IESE Insight
Do you embrace risk or do you just not see it?
Know yourself — willingness to engage with risk may be down to how you perceive it.
A person’s attitude to risk can tell you a lot about them. Somebody who likes to gamble is a risk seeker, and someone who doesn’t is risk averse.
Risk preferences extend to many areas of life. Consider choosing between job offers: Would you opt for a role at a traditional company or a startup? For most people, the startup, which might deliver either rapid growth or failure, would be the more uncertain option. You might assume that a risk seeker would leap at the chance, while someone risk averse would turn to the stability of an established firm.
But this story may be incomplete. In research that drills down into how people make decisions, IESE professor Johannes Müller-Trede, with coauthors Yuval Rottenstreich and Alex Markle, examines “risky sure things” — choices that should be safe but seem risky, and vice versa. Sometimes it isn’t a taste for risk that drives choices, they argue. It may be how people perceive the situation to begin with.
Perceptions can create a framework for making decisions
“If it doesn’t work, I can just sell my business and move on.”
This is an attitude seen among many entrepreneurs — in fact, having such an attitude is more likely to foster an entrepreneurial mindset, compared with a perspective that sees starting a business as a make-or-break proposition.
Choosing a job at a startup is similar. Whether this seems a chancy prospect may depend less on your appetite for risk and more on your personal background and situation. What are the stakes? Can you afford for things to go wrong? Startups typically offer lower base salaries but include stock options, which can boost earnings if the company is a success. For candidates who can afford a few bumps in the road, an uncertain payoff might simply not come across as such a gamble.
Risky is risky, but are “safe bets” really safe?
An executive deciding whether to focus a company on proven niche brands or unproven brands with broader potential is arguably choosing between a “sure thing” and something riskier; likewise, the investor who debates whether to allocate short-term funds to cash or stocks.
But if perspective can skew the idea of risk, it also distorts the idea of a “safe bet” or “sure thing.”
The authors found that when uncertainty is the norm in a decision-maker’s life, the safe bet starts to look, counterintuitively, risky.
In the case of the jobseeker, if everyone in her social circle works in traditional jobs, the startup looks risky. But when entrepreneurship-and-startup culture is the prevailing standard among friends and peers, a traditional job may not look safer.

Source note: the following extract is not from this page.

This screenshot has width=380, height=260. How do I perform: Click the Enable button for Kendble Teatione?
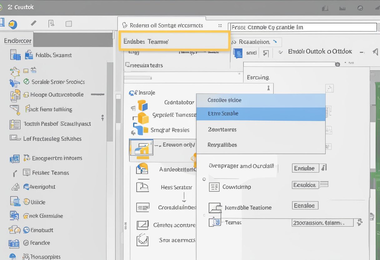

This is because, compared with entrepreneurship as a default, the traditional firms will appear to offer both a potential relative gain and a potential relative loss. If the startup fails, the regular salary at a bank seems reassuring. But if the startup succeeds, that same salary will suddenly become paltry. Framed in this way, the traditional firm takes on multiple outcomes — and therefore becomes a risky proposition.
If you’re not regularly exposed to risk, then sure things really do seem sure and more appealing. But if uncertainty forms part of your everyday life, sure things can seem as risky as any other alternative.
Risk perception also affects the people you work with
Risk appetite remains an integral part of any decision-making process. But managers may find it useful to really consider what’s informing their perceptions before making any major decisions. Speaking with others and seeing if their perceptions of the risks involved align with yours may help you see peril and opportunity in new ways.
About the research
The authors carried out a series of studies featuring classic thought experiments with Coin Flips and Sure Cash and similar choices on more than 5,000 subjects. In each experiment, the exposure to risk was framed differently by manipulating the reference point, and the resulting decision-making process was analyzed.